# CS224n: NLP with Deep Learning

# Lecture 3: Word Window Classification, Neural Networks and Calculus

---

## Classification review/intro

* Our learned line between red and green is our classifier

### Softmax classifier
$$ p(y|x) = \frac{exp(W_{y} \cdot x)}{\sum_{c=1}^C exp(W_{c} \cdot x)} $$

2 steps:
1. the $y^{th}$ row of $W$ is for the $y^{th}$ class  
Mutilpying it by $x$ gives us a score :
2. Then we apply the softmax function to get a probability distribution

**Objective:**
minimize our negative log-probability $ -log p(y|x) $

### Cross-entropy loss

* $p = $  true probability distribution
* $q = $  computed probability distribution

Cross-entropy:
$$ H(p,q) = - \sum_{c=1}^C p(c) \, log \, q(c) $$

Cross-entropy loss:
$$ J(\theta) = \frac{1}{N} \sum_{i=1}^N -log \left( \frac{e^{f_{y_i}}} {\sum_{c=1}^C e^{f_c}} \right) $$

## Neural nets intro

* Logistic regression, SVM, Naïve Bayes are all simple classifiers:  
they just draw a line in some high-dimensional space

* But oftentimes we'd like a more sophisticated classifier, especially on natural data

### NLP Deep Learning

* We're simultaneously changing both the weights, and the words vector representations as we're learning
* We're optimising both of them at once
* Representation Learning

We can interpret the word embeddings as the first hidden layer of a network that takes as inputs the 1-hot encoded vectors of the words

#### Biological Neuron analogy

Dendrites -> Enough Signal -> Body of the Neuron -> Axon -> Dendrites of other Neurons

#### A little bit of Neural Net History

* 50s: Perceptron
* 80s-90s: 1 hidden layer neural net


We need to indtroduce a non-linearity for our neural net to learn something interesting, otherwise we just get another linear function

## Named Entity Recognition (NER)

Task = find the names of things, and classify them

### Possible usages:
* track the names of companies and people
* answers of questions often are named entities
* information often is just an association of 2 named entities

### Difficulties

* Hard to determine the boundaries of an entity
* Hard to know if sth is an entity
* Hard to know the class of a new entity

## Binary true vs corrupted word window clasification

**Idea:**  
Classify a word in its context window

We could design a classifier that classifies the middle word according to the context window words: this was, the order information would be preserved 

(as opposite to taking the sum vector of all the context words)

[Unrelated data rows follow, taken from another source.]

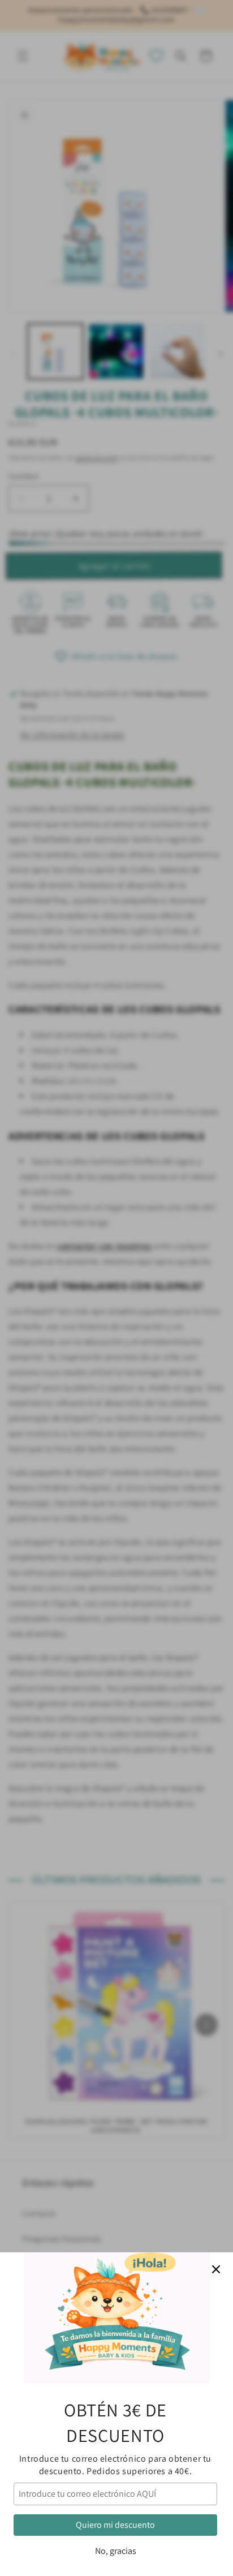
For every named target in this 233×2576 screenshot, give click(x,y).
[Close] (216, 2269)
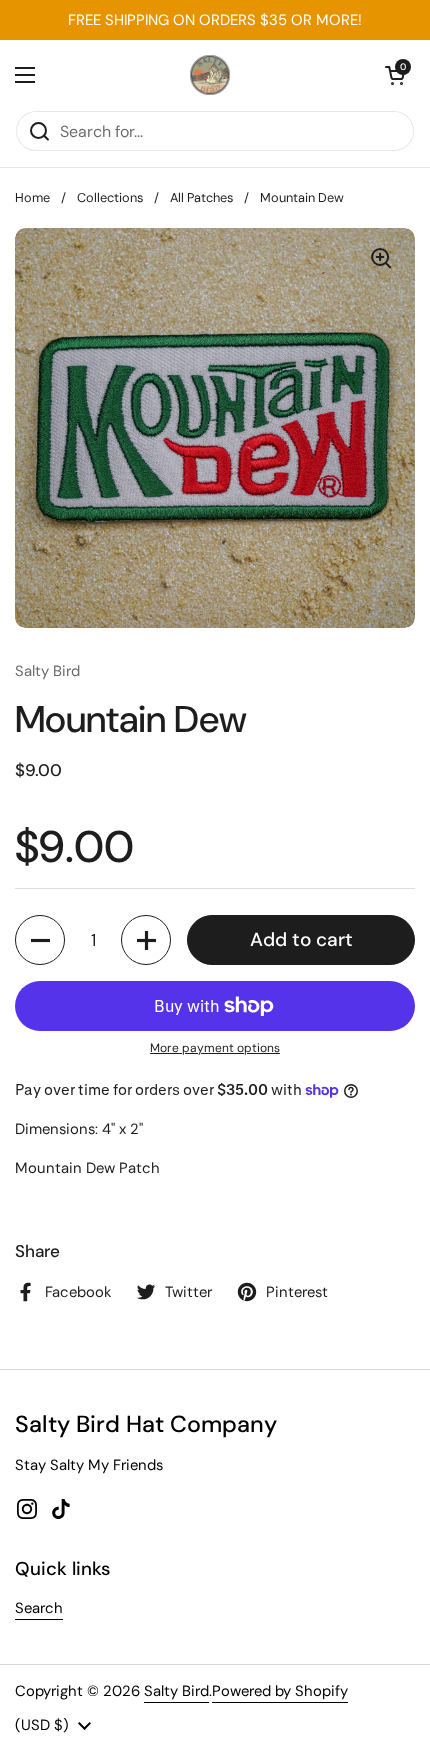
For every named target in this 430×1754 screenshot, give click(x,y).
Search (39, 1608)
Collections (110, 197)
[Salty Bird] (210, 75)
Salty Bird (176, 1691)
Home (32, 197)
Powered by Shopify (280, 1691)
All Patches (201, 197)
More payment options (215, 1048)
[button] (395, 75)
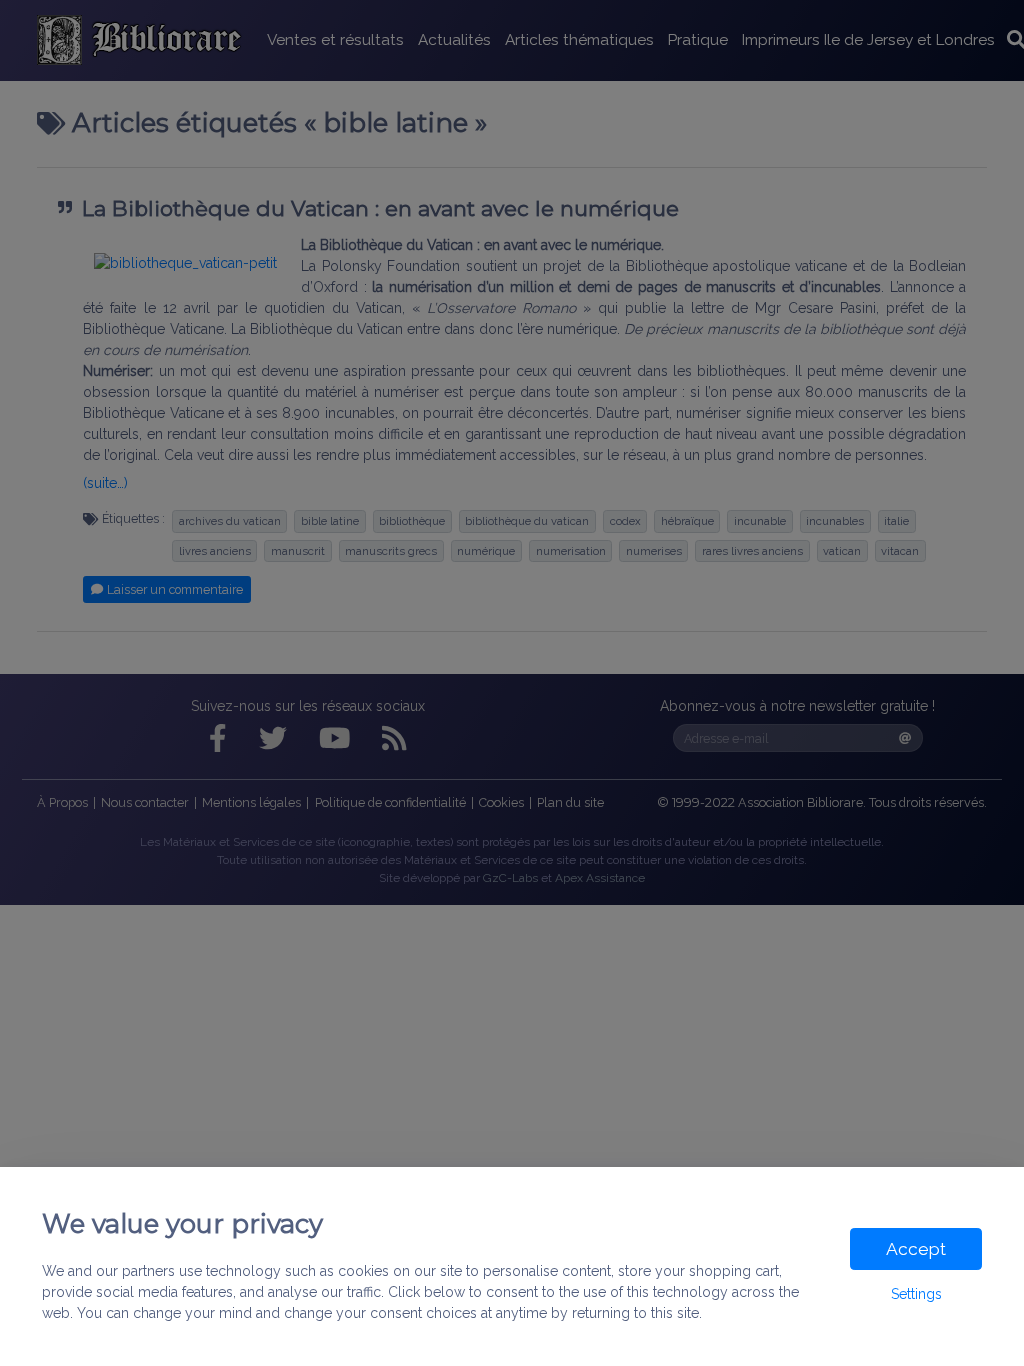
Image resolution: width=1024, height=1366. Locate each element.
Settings (916, 1294)
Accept (916, 1249)
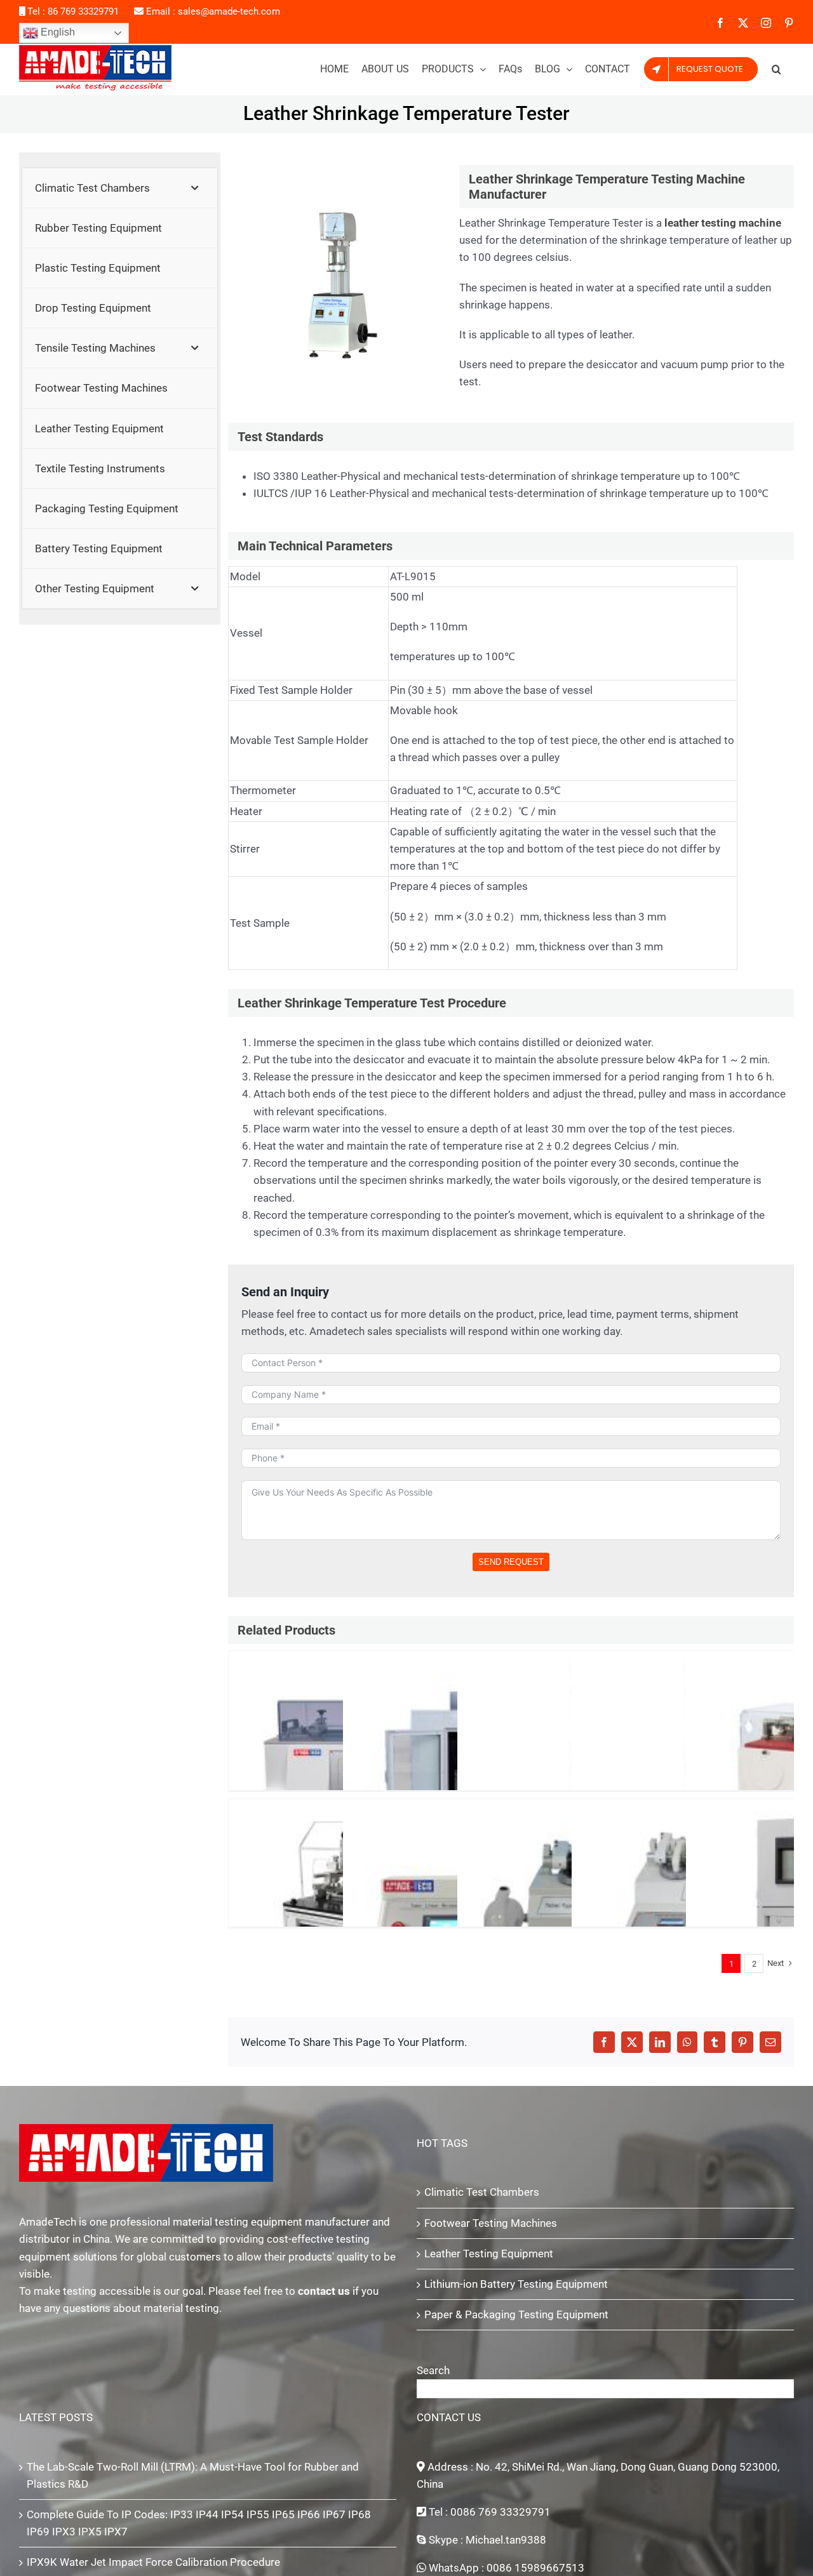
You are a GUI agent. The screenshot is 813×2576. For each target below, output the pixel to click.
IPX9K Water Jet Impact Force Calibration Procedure (153, 2562)
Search (433, 2370)
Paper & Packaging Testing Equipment (516, 2314)
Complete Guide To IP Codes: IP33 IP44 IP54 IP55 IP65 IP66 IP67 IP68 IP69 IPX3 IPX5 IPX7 (199, 2523)
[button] (776, 69)
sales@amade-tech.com (229, 11)
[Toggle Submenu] (195, 188)
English (56, 32)
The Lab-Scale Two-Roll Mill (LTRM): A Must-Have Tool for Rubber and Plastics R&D (193, 2475)
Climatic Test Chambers (481, 2192)
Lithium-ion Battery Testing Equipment (516, 2284)
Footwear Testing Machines (490, 2223)
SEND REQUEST (511, 1562)
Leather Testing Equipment (488, 2253)
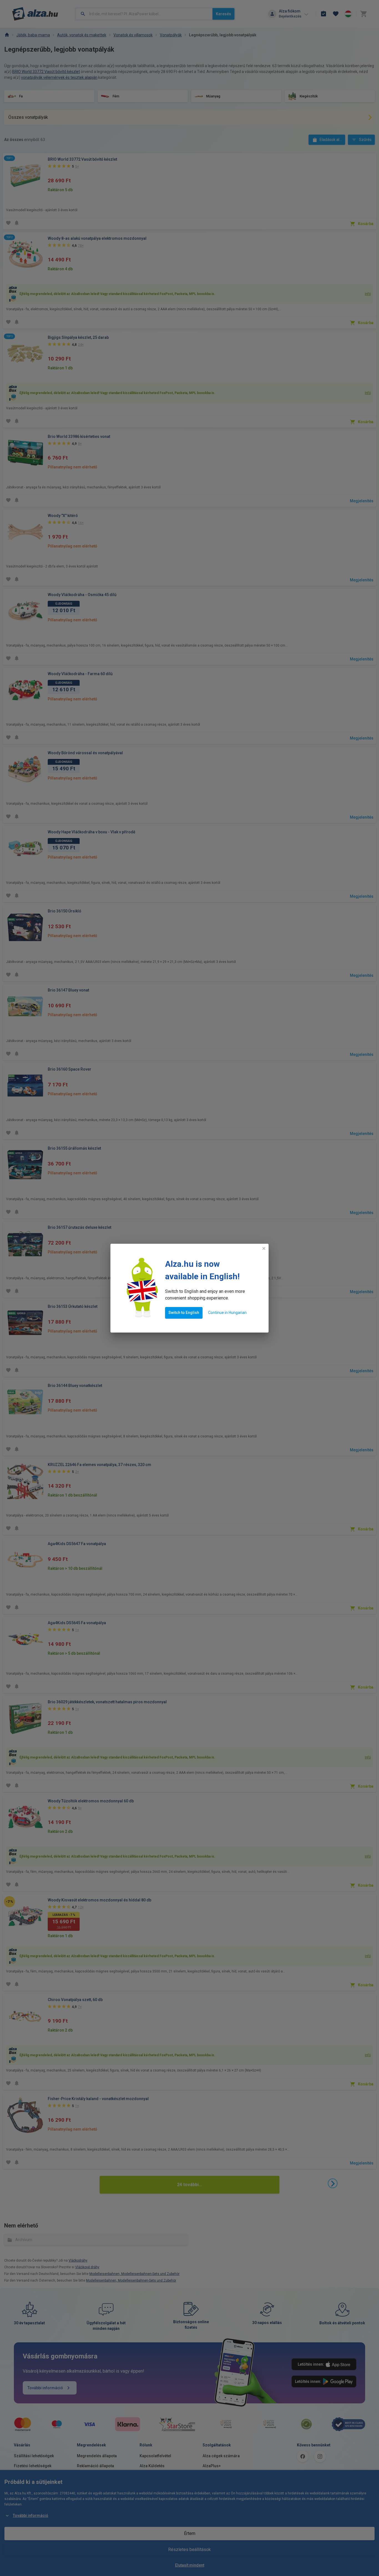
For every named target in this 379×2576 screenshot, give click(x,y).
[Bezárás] (264, 1248)
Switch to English (183, 1312)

### NER of center-of-window word

We want to have a system that returns a score if there is a Location name in the middle

1. Concatenate the context window words' vector representations
2. Pass it through a first non-linearity
3. Multiply it by a big $U^$ matrix

Putting our extra hidden layer allows us to calculate **non-linear** things, from our input vector, such as:
* The first word is 'museum'
* AND the 2nd word is 'in'  

Then, our 3rd word (here, our center word), is a Location name.


## Matrix calculus intro

## Big section Title

### Sub-section Title

* King - Man ~= Idea of Kingship without the Man Part
* +Woman = add Woman Idea to it
* => Get Queen

Plot words on a scatter plot:

### Word2vec : Vectorization

We have 2 big matrices:
* 1 that represents every outside word's vector $U$
* 1 which represents every center word's vector $V$

$$U = \begin{bmatrix}[outside\,word\,vector\,1]
\\ \vdots
\\ [outside\,word\,vector\,n] \end{bmatrix}$$

$$V = \begin{bmatrix}[center\,word\,vector\,1]
\\ \vdots
\\ [center\,word\,vector\,n] \end{bmatrix}$$

* We multiply $U$ by a center word $v_{4}$

$$\begin{align*}
U \cdot v_{4} &= \begin{bmatrix}[outside\,word\,vector\,1]
\\ \vdots
\\ [outside\,word\,vector\,n] \end{bmatrix}
\cdot v_{4}
\\ &=\begin{bmatrix}[similarity\,(u_{1}, v_{4})]
\\ \vdots
\\ [similarity\,(u_{n}, v_{4})] \end{bmatrix}
\end{align*}$$

* We apply softmax to get a vector of probabilities

$$softmax(U\cdot u_{4})$$

#### Remark 1
**The outside words that are predicted will always be the same !!**

This means that our model will give a reasonably high probability estimate to all words that occur in the context

#### Remark 2
The words 'and', 'the', 'of', ... will have very high frequency with all the other words

#### Remark 3
The 2D-projections of the word clouds are very misleading  
In very high dimensional space, a word can be close to lots of other words

---

## Optimization: Gradient Descent

**Objective:**
* Minimise cost function $J(\theta)$

**Idea:** 
* For current value of $\theta$, calculate the gradient of $J(\theta)$
* Take a small step in the direction of negative gradient

$$ \theta^{new} = \theta^{old} - \alpha \nabla_{\theta}J(\theta) $$ where $\alpha$ is the learning rate

### Stochastic Gradient Decsent

**Problem:**

* $J(\theta)$ is a function of all windows in the corpus!!

**Solution:**

Stochastic Gradient Descent !

* Repeatedly sample windows
* Update our parameters after going through each window
* The parameters are updated with amazingly noisy gradient, but it doesn't matter too much 
* It allows us to go much quicker

#### Remark 1

Choose mini-batch size of 32, 64, or other powers of 2, as they allow to make the most out of parallelization

#### Remark 2

* In each window, we have a certain number of words $2m+1$
* Our parameter vector $\theta$ is in $\mathbb{R}^{2dV}$, which is much bigger
* Hence, $\nabla_{\theta} J(\theta)$ is a very sparce matrix

=> **Idea:**

Only update the word vectors that appear in our window!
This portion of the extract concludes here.